I understand this equation, but here we have the assumption, that:
$P(X_{t_0}=a_0,...,X_{t_{k-1}}=a_{k-1}) > 0$. Now I have to show, that this equation is still true for $P(X_{t_0}=a_0,...,X_{t_{k-1}}=a_{k-1}) = 0$, which leads the equation to "$0=0$".
I understand, that in this situation the left side of the equation $P(X_{t_0}=a_0,...,X_{t_k}=a_k)$ is zero because this event is a subset of that one in the assumption.
But how do I explain, that
$P(X_{t_0}=a_0) \cdot P(X_{t_1}=a_1\mid X_{t_0}=a_0) \cdot P(X_{t_2}=a_2\mid X_{t_1}=a_1)$ $\cdot \: ... \cdot$ $P(X_{t_k}=a_k \mid X_{t_{k-1}}=a_{k-1})$ is zero, if $P(X_{t_0}=a_0,...,X_{t_{k-1}}=a_{k-1}) = 0$.
I don't think it is difficult, but I don't see it. I hope someone can help me.
I think the problem is to understand the definition of conditional law:
Let $(\Omega,\mathcal{F},P)$ be a probability space. Let $X:\Omega\rightarrow\mathbb{R}^m$ and $Y:\Omega\rightarrow\mathbb{R}^n$ be two random vectors.

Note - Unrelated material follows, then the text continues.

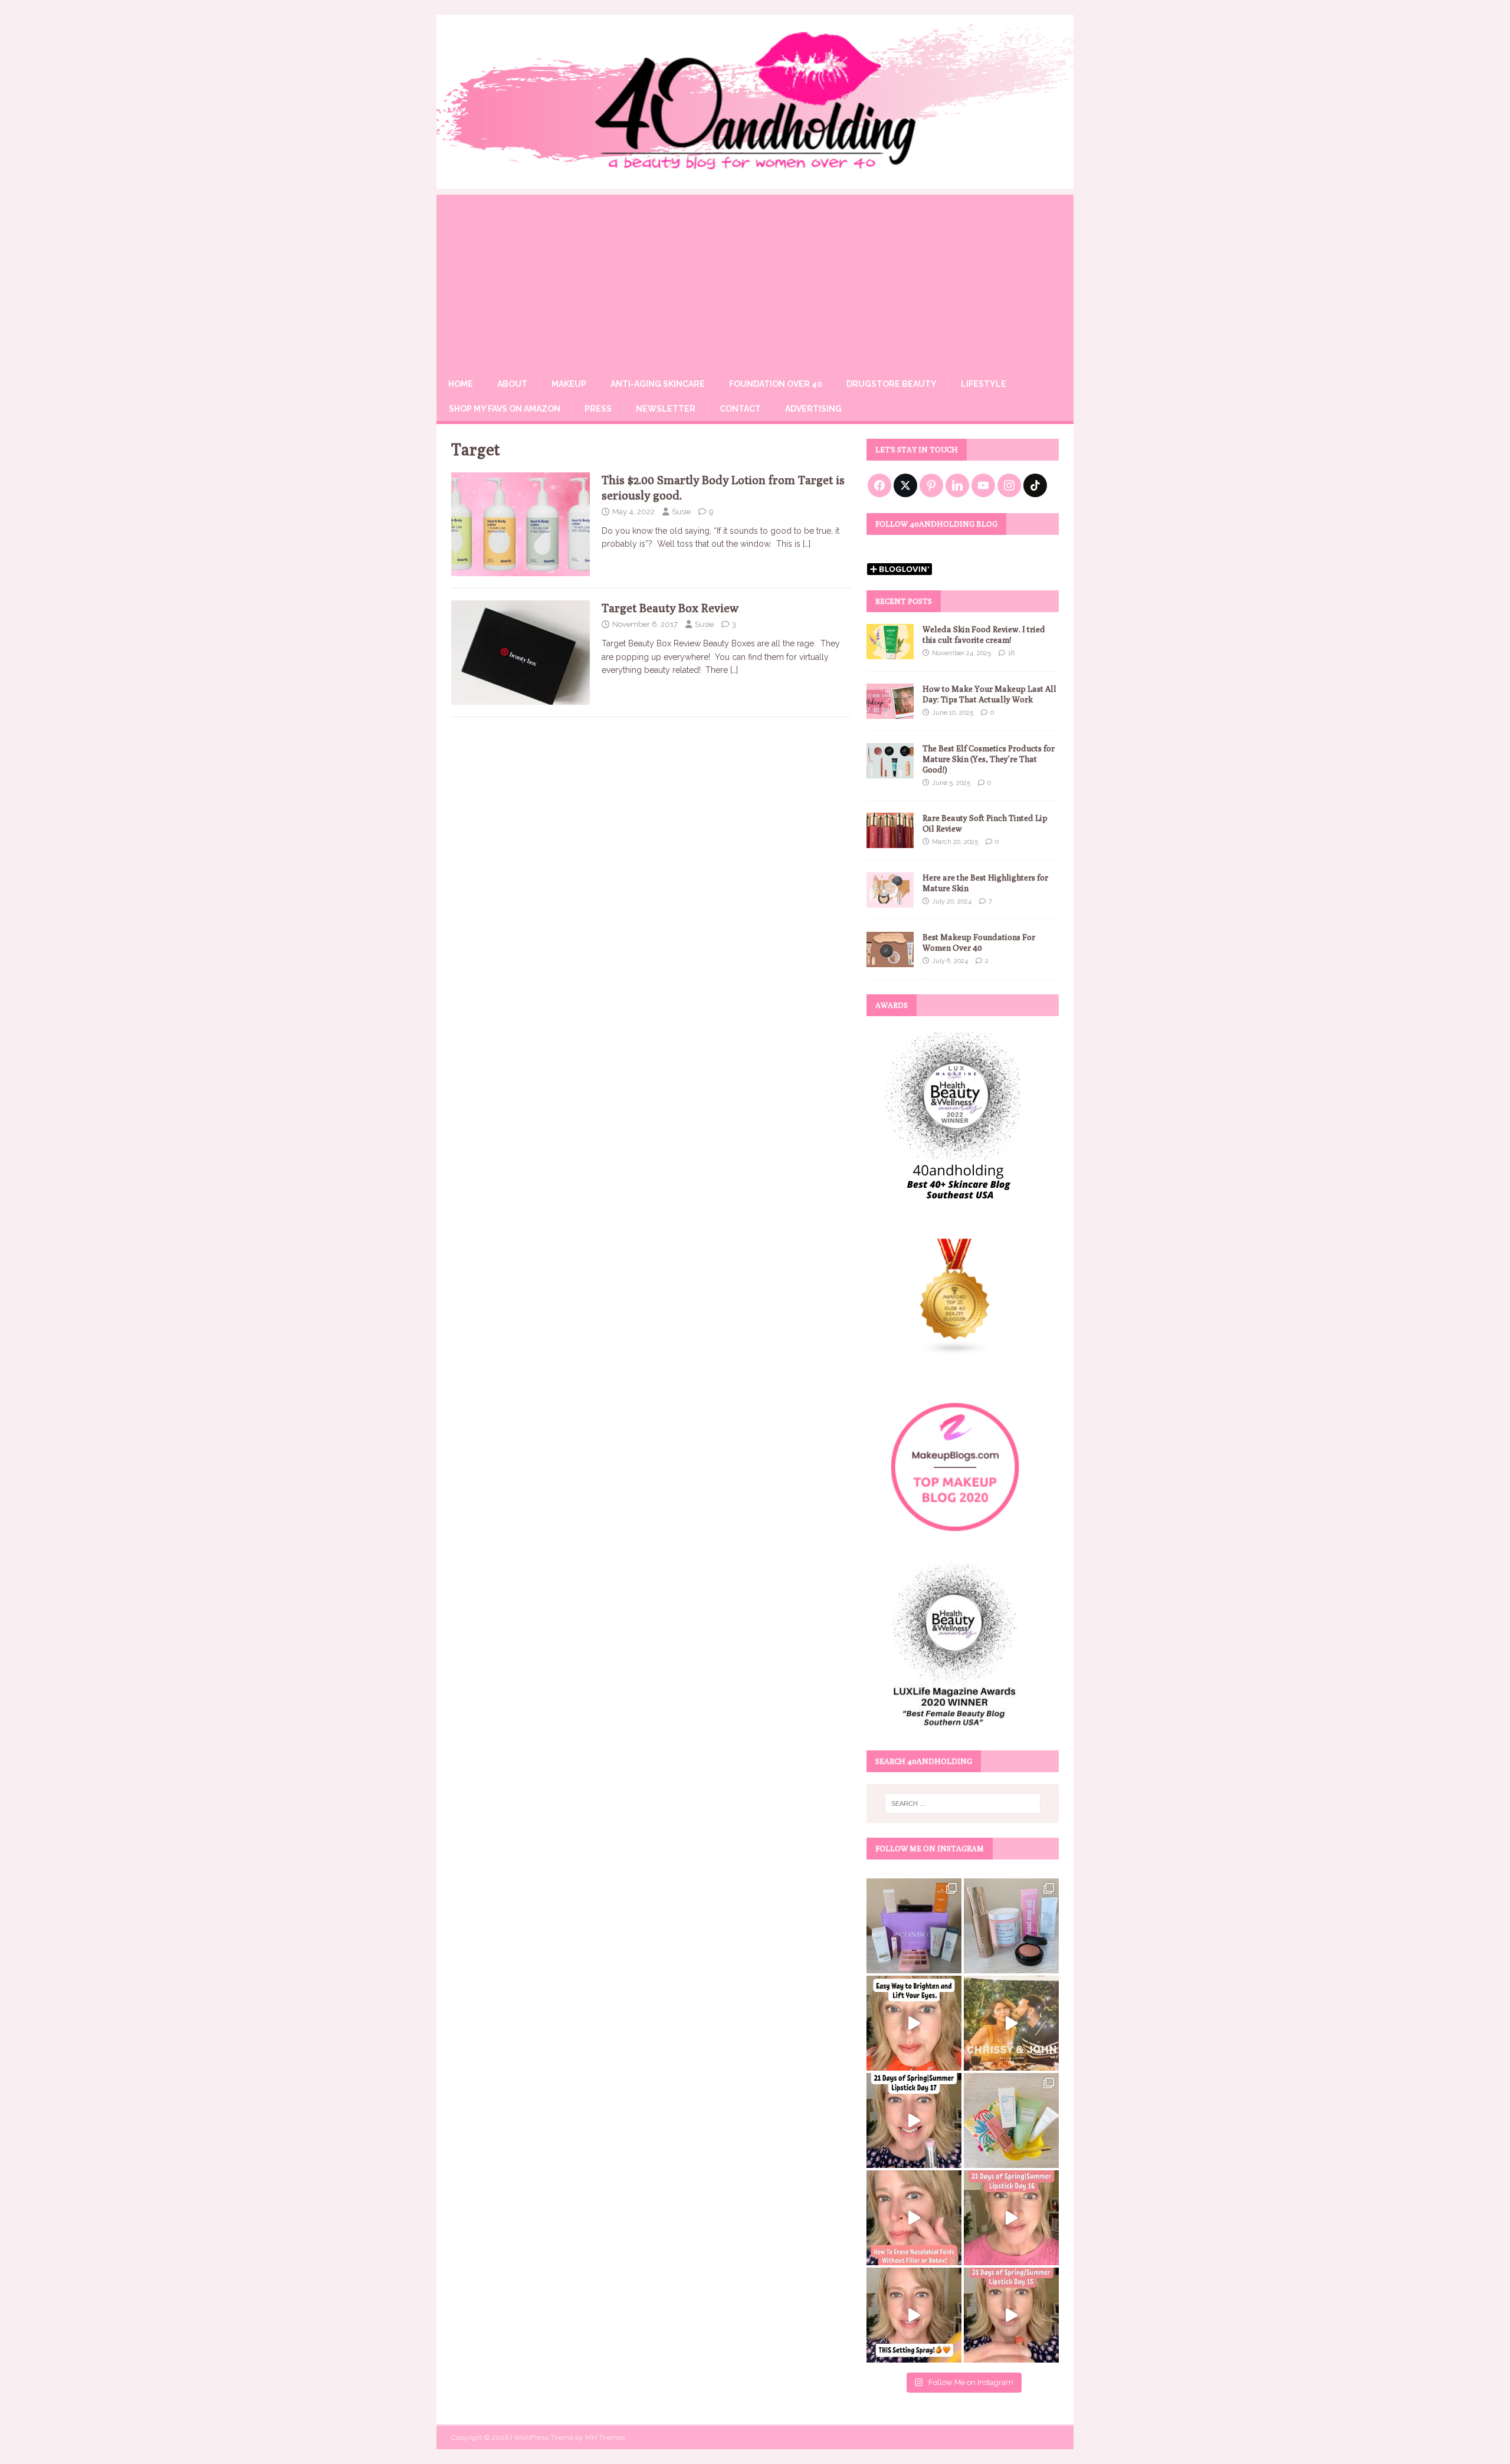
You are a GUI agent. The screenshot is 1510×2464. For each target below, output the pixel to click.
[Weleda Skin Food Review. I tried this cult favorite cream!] (890, 652)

The conditional law of $Y$ with respect to $X$ is defined as the transition probability $p:\mathbb{R}^m\times\mathcal{B}(\mathbb{R}^n)\rightarrow[0,1]$ satisfying $$P(X\in B,Y\in C)=\int_B p(x,C)\,P_X(dx).\quad (*) $$ If $q(x,C)$ is another transition probability satisfying $(*)$, then $q(x,C)=p(x,C)$ for all $C\in\mathcal{B}(\mathbb{R}^n)$ and $x\in N$, where $P_X(N)=0$.

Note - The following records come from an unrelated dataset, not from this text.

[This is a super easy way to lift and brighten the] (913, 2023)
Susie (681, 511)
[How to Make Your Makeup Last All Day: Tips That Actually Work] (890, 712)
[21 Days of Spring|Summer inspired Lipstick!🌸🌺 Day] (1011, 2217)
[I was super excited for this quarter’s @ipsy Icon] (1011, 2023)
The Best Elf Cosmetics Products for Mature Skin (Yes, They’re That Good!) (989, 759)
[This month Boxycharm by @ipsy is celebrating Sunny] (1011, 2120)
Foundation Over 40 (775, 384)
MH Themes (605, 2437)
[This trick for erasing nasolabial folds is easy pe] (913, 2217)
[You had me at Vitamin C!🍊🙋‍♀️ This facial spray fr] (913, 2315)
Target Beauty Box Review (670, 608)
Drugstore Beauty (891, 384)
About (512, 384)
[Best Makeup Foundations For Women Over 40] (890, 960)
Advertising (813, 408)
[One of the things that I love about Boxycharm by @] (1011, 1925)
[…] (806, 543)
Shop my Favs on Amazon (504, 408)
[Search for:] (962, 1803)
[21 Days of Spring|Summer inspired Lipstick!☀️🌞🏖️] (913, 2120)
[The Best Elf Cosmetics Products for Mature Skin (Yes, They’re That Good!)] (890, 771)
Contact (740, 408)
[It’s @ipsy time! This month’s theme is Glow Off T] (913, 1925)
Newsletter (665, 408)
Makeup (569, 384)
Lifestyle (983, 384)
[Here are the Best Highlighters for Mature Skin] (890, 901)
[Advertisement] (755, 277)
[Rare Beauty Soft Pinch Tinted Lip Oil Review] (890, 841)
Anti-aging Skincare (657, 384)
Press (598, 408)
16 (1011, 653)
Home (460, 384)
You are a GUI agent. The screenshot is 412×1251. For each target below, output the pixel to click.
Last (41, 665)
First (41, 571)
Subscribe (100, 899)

The usual notation for the conditional law is $P(Y\in C|X=x)=p(x,C)$. This is well-defined even when $P(X=x)=0$.
From here we have the law of total probability when $X$ is discrete: $$P(X=j,Y\in C)=\int_{\{j\}}P(Y\in C|X=x)P_X(dx)=P(Y\in C|X=j)P(X=j). $$ This holds even when $P(X=j)=0$, but in such a case $P(Y\in C|X=j)$ is not uniquely defined.

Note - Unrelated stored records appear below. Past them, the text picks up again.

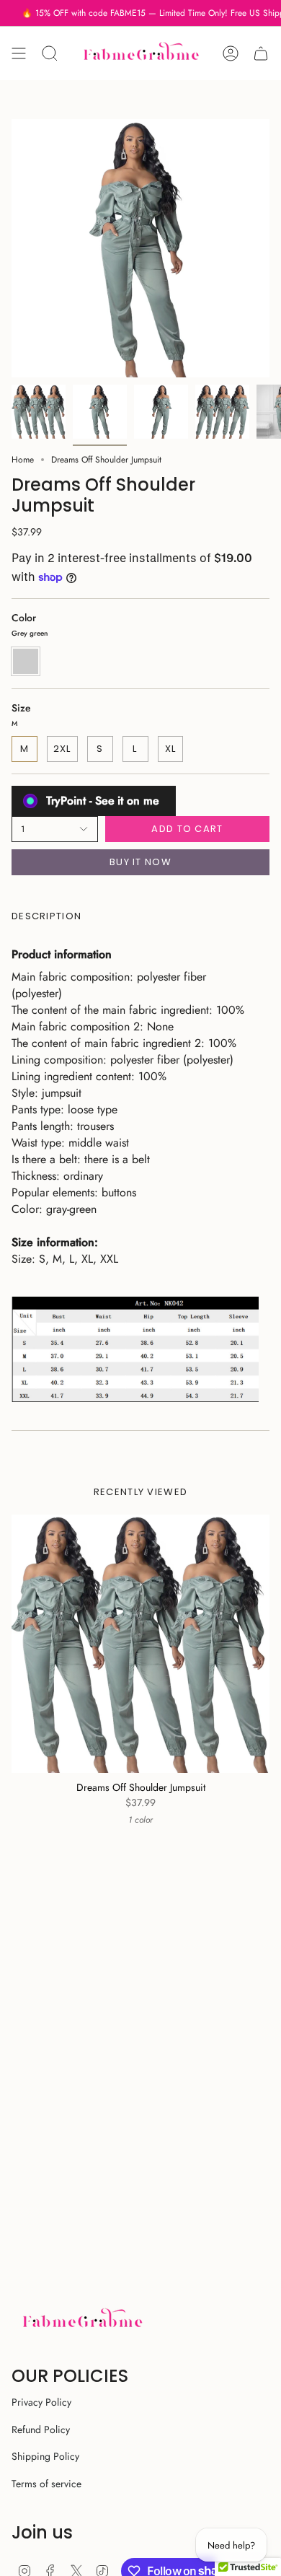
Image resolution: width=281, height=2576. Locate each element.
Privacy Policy (41, 2402)
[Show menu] (18, 53)
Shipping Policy (45, 2456)
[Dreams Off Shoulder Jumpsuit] (140, 1644)
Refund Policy (41, 2429)
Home (23, 459)
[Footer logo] (82, 2320)
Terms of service (46, 2483)
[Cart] (261, 53)
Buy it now (140, 862)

In the definition of Markov chains, it is said $$P(X_{t_k}=a_k|X_{t_{k-1}}=a_{k-1},\ldots,X_{t_0}=a_0)=P(X_{t_k}=a_k|X_{t_{k-1}}=a_{k-1}). \quad (**)$$ By the definition of conditional law, both sides of $(**)$ make sense even when $P(X_{t_{k-1}}=a_{k-1},\ldots,X_{t_0}=a_0)=0$, although in such a case $P(X_{t_k}=a_k|X_{t_{k-1}}=a_{k-1},\ldots,X_{t_0}=a_0)$ is not unique, and you choose it so that it is equal to $P(X_{t_k}=a_k|X_{t_{k-1}}=a_{k-1})$.
As I showed, the law of total probability remains always true and your reasoning applies also when $P(X_{t_{k-1}}=a_{k-1},\ldots,X_{t_0}=a_0)=0$.